Dennis-Mircea opened a new pull request, #1077:
URL: https://github.com/apache/flink-kubernetes-operator/pull/1077

   
   
   <!--
   *Thank you very much for contributing to the Apache Flink Kubernetes 
Operator - we are happy that you want to help us improve the project. To help 
the community review your contribution in the best possible way, please go 
through the checklist below, which will get the contribution into a shape in 
which it can be best reviewed.*
   
   ## Contribution Checklist
   
     - Make sure that the pull request corresponds to a [JIRA 
issue](https://issues.apache.org/jira/projects/FLINK/issues). Exceptions are 
made for typos in JavaDoc or documentation files, which need no JIRA issue.
     
     - Name the pull request in the form "[FLINK-XXXX] [component] Title of the 
pull request", where *FLINK-XXXX* should be replaced by the actual issue 
number. Skip *component* if you are unsure about which is the best component.

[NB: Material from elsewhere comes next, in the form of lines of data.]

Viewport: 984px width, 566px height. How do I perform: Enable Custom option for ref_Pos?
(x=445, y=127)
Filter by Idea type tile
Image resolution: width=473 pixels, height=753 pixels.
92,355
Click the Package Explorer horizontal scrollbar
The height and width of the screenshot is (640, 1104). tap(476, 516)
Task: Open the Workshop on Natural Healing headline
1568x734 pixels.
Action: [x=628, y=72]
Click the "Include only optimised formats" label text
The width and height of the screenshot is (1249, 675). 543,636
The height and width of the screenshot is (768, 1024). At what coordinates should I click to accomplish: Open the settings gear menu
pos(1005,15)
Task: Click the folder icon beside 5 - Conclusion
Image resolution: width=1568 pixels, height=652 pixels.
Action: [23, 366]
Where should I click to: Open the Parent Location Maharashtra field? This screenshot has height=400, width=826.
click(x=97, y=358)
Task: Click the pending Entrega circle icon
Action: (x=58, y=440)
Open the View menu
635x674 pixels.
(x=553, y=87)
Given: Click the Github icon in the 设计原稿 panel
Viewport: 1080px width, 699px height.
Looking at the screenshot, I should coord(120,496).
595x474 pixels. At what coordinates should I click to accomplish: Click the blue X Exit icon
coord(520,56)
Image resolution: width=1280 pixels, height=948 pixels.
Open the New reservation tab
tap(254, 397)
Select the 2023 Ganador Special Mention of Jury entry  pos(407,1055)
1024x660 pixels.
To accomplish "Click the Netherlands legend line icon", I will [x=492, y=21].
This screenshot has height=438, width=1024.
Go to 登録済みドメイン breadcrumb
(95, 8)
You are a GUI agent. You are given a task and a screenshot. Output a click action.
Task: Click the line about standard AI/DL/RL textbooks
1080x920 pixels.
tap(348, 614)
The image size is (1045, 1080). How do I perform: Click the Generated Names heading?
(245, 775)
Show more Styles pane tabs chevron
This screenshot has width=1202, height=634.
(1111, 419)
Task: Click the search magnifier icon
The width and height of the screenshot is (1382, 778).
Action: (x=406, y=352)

     Typo fixes that have no associated JIRA issue should be named following 
this pattern: `[hotfix][docs] Fix typo in event time introduction` or 
`[hotfix][javadocs] Expand JavaDoc for PuncuatedWatermarkGenerator`.
   
     - Fill out the template below to describe the changes contributed by the 
pull request. That will give reviewers the context they need to do the review.
     
     - Make sure that the change passes the automated tests, i.e., `mvn clean 
verify` passes. You can read more on how we use GitHub Actions for CI 
[here](https://nightlies.apache.org/flink/flink-kubernetes-operator-docs-main/docs/development/guide/#cicd).
   
     - Each pull request should address only one issue, not mix up code from 
multiple issues.
     
     - Each commit in the pull request has a meaningful commit message 
(including the JIRA id)
   
     - Once all items of the checklist are addressed, remove the above text and 
this checklist, leaving only the filled out template below.
   
   
   **(The sections below can be removed for hotfixes of typos)**
   -->
   
   ## What is the purpose of the change
   
   The parallelism alignment logic in `JobVertexScaler#scale` can **cancel**, 
**invert**, or **overshoot** scaling decisions for vertices that require 
key-group or source-partition alignment (sources or vertices with HASH upstream 
shuffle). The root cause is a single, non-directional code path that allows the 
alignment search to return values on the wrong side of `currentParallelism`.
   
   Additionally, the existing two modes (`EVENLY_SPREAD` and 
`MAXIMIZE_UTILISATION`) lack sufficient granularity, `EVENLY_SPREAD` silently 
runs an upward outside-range search *and* a downward relaxed fallback, making 
it impossible to configure a truly strict divisor-only mode. There is also no 
mechanism to compose modes (e.g., strict alignment first, then fall back to a 
relaxed strategy).
   
   JIRA: https://issues.apache.org/jira/browse/FLINK-39299
   
   
   ## Brief change log
   
   - **Direction-aware `scaleUp()` / `scaleDown()` entry points:** Split the 
single alignment path into two methods with structural direction guarantees. 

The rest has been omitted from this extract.